WHAT YOU WILL DO
With "agent" as the search word, show every line of the material that has it.

THE INPUT
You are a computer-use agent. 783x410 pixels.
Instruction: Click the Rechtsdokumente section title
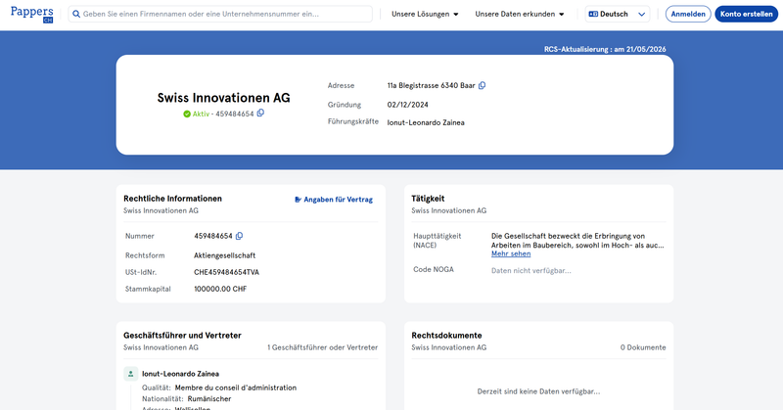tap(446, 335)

...

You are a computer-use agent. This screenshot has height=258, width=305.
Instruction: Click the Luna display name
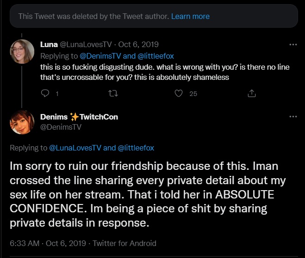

--

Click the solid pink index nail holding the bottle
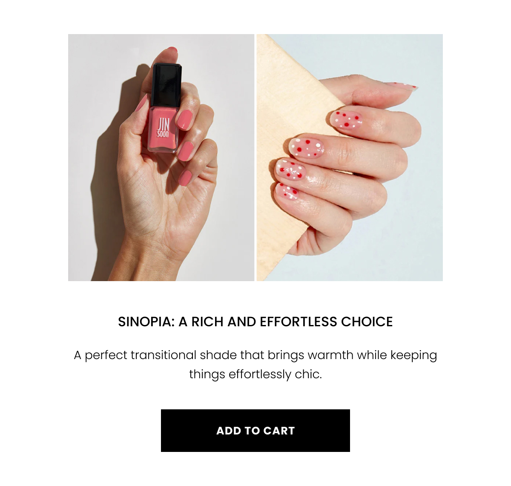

TASK ANSWER
You are a computer-use agent. 783x410 pixels.
You are a computer-use agent. This screenshot has height=258, width=305.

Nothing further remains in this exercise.